In [47]:
alphabet = 'йцукенгшщзхъфывапролджэячсмитьбю '

idx2char = {0: '§', 1: 'SOS', 2: 'EOS'}
char2idx = {'§': 0, 'SOS': 1, 'EOS': 2}

# заполняем словари

for j in range(len(alphabet)):
  char2idx[alphabet[j]] = j + 3
  idx2char[j + 3] = alphabet[j]

In [170]:
def filter_sentence(sentence):
  """
  Filter sentence from unnecessary symbols. 
  """
  return ''.join(list(filter(list(char2idx).__contains__, sentence)))

def sentence2nums(sentence):
  """
  Map sentence to vector of nums.
  """
  return [char2idx[x] for x in sentence]

def nums2sentence(nums):
  """
  Map vector of numbers to sentence.
  """
  return ''.join([idx2char[x] for x in nums])

In [171]:
import random

def add_mistakes(sentence):
  """
  Add mistakes to sentence.
  """
  sentence = list(sentence)
  # delete random symbol
  if random.random() > 0.5:
    idx = random.randint(0, len(sentence) - 1)
    sentence = sentence[:idx] + sentence[idx + 1:]
  # replace random symbol with random symbol
  if random.random() > 0.5:
    idx = random.randint(0, len(sentence) - 1)

• REQUEST: Retype the notebook code above word for word, from "Map vector of" up to and including "mistakes to sentence.".

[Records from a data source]

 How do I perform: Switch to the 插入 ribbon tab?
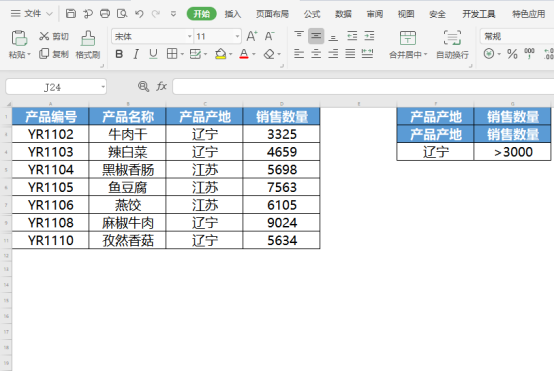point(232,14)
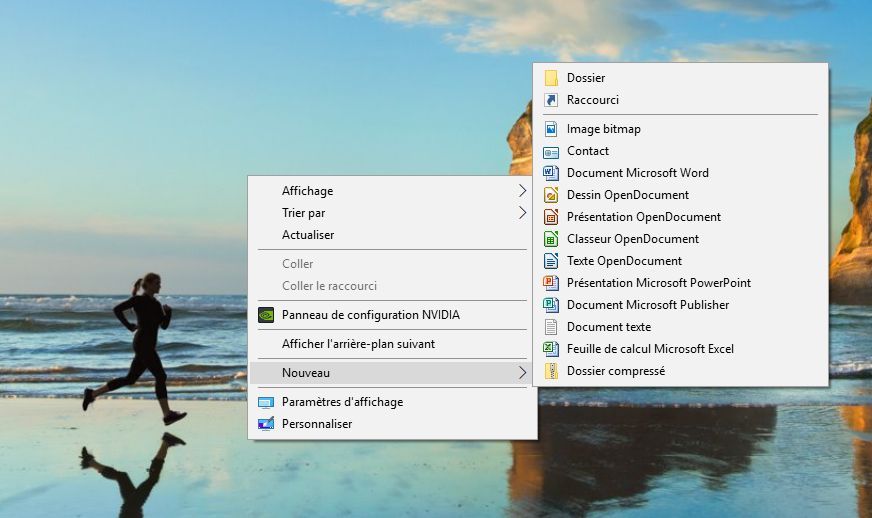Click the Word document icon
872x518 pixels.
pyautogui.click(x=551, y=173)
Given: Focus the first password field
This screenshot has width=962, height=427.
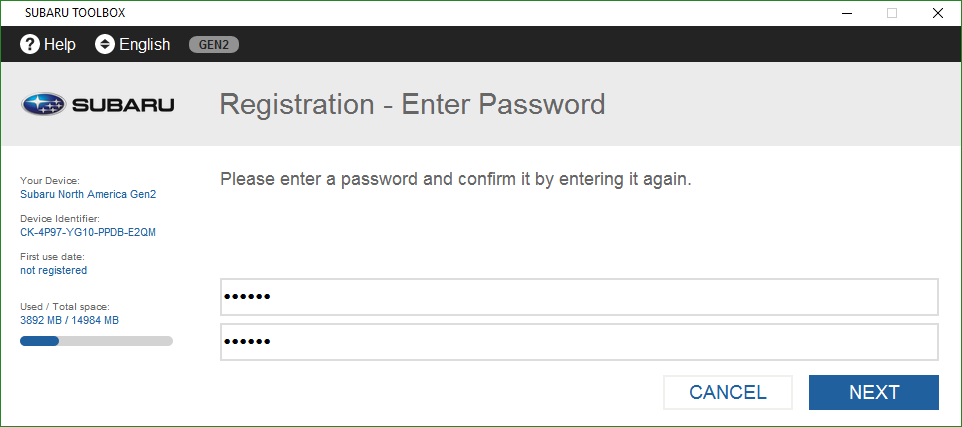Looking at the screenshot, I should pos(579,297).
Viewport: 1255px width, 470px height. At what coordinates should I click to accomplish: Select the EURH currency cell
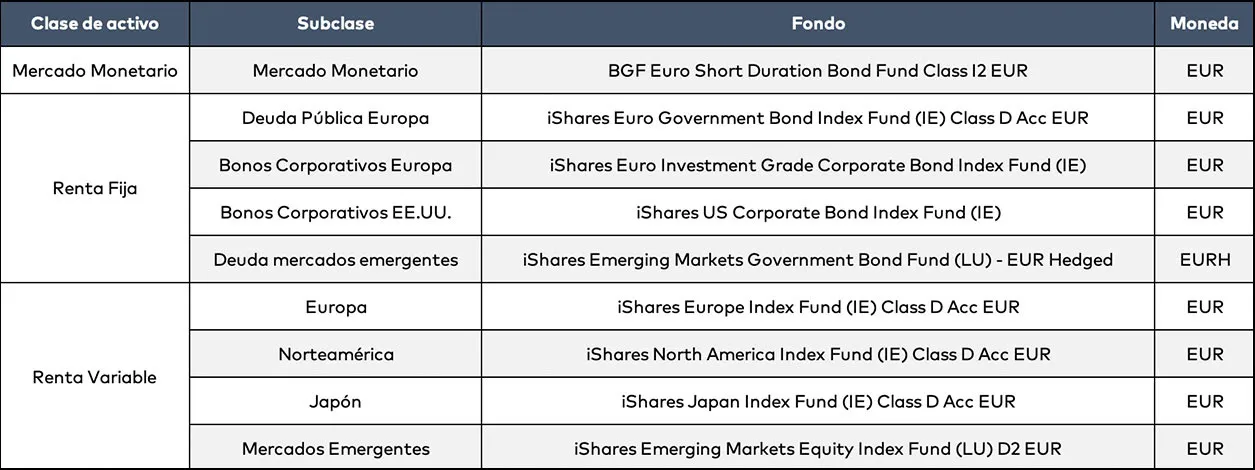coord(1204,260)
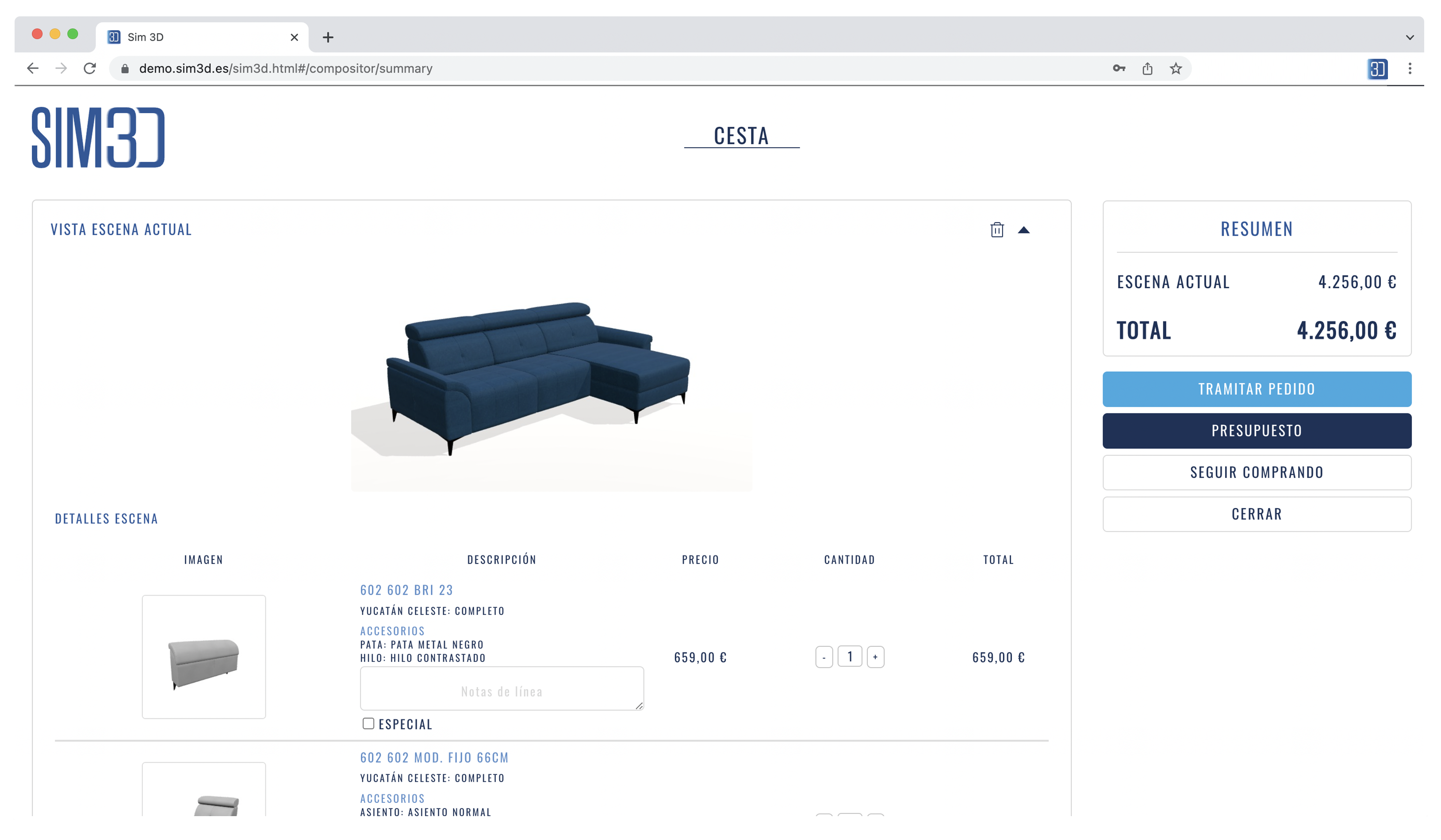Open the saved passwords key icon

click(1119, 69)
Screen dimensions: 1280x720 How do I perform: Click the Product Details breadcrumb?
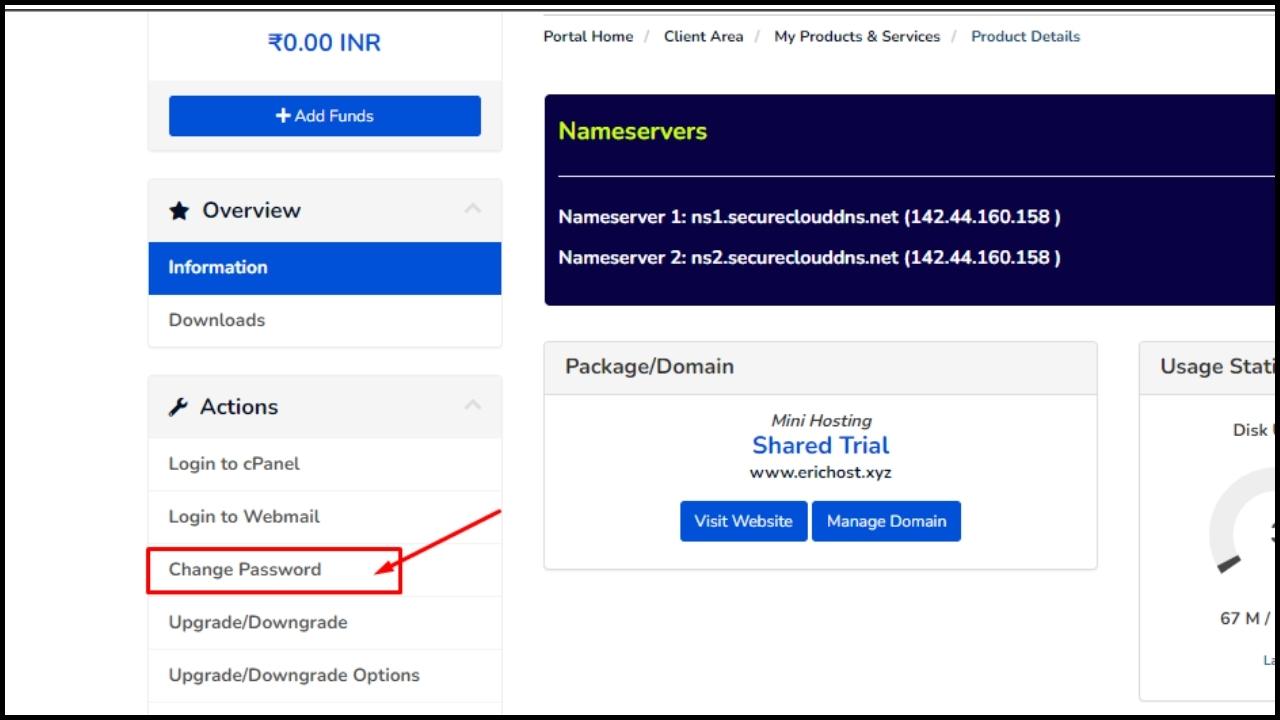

• COMPLETE ANSWER:
Map vector of numbers to sentence.
  """
  return ''.join([idx2char[x] for x in nums])

In [171]:
import random

def add_mistakes(sentence):
  """
  Add mistakes to sentence.